Monday, December 10, 2018
Directed by Luca Guadagnio and starring Dakota Johnson as Suzy Bannion, Tilda Swinton as Madame Blanc (and two other roles). Mark Coulier is in charge of the prosthetic effects.
It’s not often that a movie review will lead off with the name of a “prosthetic effects” artist. But SUSPIRIA, a remake of a Dario Argento classic from 1977, demands it. His name is Mark Coulier, and his body-twisting prosthetic effects headlight the movie.
This story of the infernal doings at the Markos Dance Academy in West Berlin in 1977 is more than an exercise in the strenuous balletic physicality in the Martha Graham tradition. . . much more. The central image of the movie depicts dozens of dancers, endlessly grinding away on the floor, arms and legs contorted, torsos convulsing. There’s no balletic grace and beauty here, only self-inflicted pain and bone-cracking contortions.
At least that’s what dance mistress Madame Bland tells her new protégé, a young American named Suzy Bannion, who has just come to the Academy in search of a career. What Madame Blanc has in mind and what young Suzy achieves is nothing less than a ritualistic worship of something else, something dark, even Satanic.
Indeed, the Markos Academy is a witches’ coven. There are Three Mothers in charge. And Suzy is the newest recruit into the coven.
I use the term “Body Horror” to describe SUSPIRIA as dark fantasy historian John Clute defines the term. In his book, The Darkening Garden (2006), he describes “body horror” as the indulgence of the visceral affect, “the atrocity of the thing itself”—the subjection of the body to tortures and dislocations—in the service of a new aesthetic of horror. Well, not so new. The pain and dismemberment of Jacobean Theater, the French Grand Guignol tradition, the flayed-body images of painter Francis Bacon, and the monstrous entities of H.P. Lovecraft are old hat. But the more recent revelations of Abu Ghraib have brought these perversions to a newly disturbing reality.
No, the horrors of SUSPIRIA are not comfortable. They’re not supposed to be. And the camera’s unblinking gaze into ripped bodies spilling out their entrails is not incidental. It is front and center.

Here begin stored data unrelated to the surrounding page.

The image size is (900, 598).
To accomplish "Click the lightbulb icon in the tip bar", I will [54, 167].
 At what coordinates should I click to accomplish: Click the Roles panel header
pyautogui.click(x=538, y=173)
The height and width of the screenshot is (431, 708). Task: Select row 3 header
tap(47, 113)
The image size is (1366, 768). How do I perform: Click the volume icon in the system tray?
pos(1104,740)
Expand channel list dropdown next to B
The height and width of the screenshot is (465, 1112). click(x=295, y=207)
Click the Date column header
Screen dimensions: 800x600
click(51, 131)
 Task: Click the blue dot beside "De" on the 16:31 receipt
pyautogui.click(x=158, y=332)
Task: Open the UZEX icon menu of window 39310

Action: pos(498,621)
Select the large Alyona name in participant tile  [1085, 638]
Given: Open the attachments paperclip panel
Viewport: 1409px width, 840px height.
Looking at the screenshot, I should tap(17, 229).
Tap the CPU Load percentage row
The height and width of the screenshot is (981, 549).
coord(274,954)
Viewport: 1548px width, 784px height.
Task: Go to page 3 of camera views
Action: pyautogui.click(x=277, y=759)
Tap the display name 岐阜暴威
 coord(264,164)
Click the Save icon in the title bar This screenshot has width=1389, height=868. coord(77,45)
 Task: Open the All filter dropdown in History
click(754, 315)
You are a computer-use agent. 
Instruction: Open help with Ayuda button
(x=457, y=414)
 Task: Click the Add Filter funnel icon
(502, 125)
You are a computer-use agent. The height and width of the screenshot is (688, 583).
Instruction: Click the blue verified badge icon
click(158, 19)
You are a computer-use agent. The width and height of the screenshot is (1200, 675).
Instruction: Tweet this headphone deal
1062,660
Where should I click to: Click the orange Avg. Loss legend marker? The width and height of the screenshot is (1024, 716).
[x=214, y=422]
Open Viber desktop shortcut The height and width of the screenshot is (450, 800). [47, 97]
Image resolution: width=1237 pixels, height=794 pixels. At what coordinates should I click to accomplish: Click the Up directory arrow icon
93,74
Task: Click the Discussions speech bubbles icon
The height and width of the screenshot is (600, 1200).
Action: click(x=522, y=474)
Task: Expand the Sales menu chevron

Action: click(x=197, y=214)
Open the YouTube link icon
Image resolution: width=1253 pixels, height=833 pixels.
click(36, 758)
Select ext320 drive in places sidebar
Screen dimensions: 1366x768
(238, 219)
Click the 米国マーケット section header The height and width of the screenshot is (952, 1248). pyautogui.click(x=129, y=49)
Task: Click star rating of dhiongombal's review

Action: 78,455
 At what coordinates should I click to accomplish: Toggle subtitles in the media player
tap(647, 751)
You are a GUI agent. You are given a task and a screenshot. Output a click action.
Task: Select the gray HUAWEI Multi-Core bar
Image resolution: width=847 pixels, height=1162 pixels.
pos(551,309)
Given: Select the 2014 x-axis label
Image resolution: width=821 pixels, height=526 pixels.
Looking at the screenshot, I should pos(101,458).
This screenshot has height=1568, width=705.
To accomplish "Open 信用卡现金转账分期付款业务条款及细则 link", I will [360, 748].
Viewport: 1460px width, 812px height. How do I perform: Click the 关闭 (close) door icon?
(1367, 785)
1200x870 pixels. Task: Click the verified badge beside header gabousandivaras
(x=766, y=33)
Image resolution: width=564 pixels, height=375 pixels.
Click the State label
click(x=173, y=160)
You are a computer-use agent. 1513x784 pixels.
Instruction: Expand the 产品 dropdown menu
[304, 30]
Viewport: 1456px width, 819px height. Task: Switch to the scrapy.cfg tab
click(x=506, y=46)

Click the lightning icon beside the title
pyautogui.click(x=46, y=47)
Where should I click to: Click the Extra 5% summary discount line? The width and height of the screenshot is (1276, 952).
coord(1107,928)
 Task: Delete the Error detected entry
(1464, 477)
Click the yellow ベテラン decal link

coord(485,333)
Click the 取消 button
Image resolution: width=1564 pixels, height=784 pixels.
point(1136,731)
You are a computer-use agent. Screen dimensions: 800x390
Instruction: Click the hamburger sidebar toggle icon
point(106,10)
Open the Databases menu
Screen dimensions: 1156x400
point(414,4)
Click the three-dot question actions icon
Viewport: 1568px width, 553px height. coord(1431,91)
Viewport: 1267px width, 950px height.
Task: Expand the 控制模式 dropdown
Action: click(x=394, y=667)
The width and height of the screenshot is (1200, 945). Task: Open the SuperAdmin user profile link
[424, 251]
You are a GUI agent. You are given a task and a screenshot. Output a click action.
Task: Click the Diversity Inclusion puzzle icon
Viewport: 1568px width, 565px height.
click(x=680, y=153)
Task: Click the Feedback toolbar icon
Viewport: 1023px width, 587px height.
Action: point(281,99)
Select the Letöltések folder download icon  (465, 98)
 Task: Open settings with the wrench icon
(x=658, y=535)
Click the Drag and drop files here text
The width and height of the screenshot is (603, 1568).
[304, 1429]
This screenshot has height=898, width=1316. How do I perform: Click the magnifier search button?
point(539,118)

It ventures into self-parody, by no means incidentally bordering on laughter.
A defense of this, if one is needed at all, is that gruesome displays like these are a needed revelation of the savagery of the human soul. Nothing less will do.
SUSPIRIA and its close relation on the distaff side, Mel Gibson’s The Passion of the Christ, suggest that pain and pleasure are closely joined, not opposed, but as integrated extremes that approach a dark purity of its own. It’s a chthonic ideal that rips out our own innards. It turns our eyes away from the upper air and plunges our gaze downward into the earth.
We might violently reject it this excess. But it’s too late.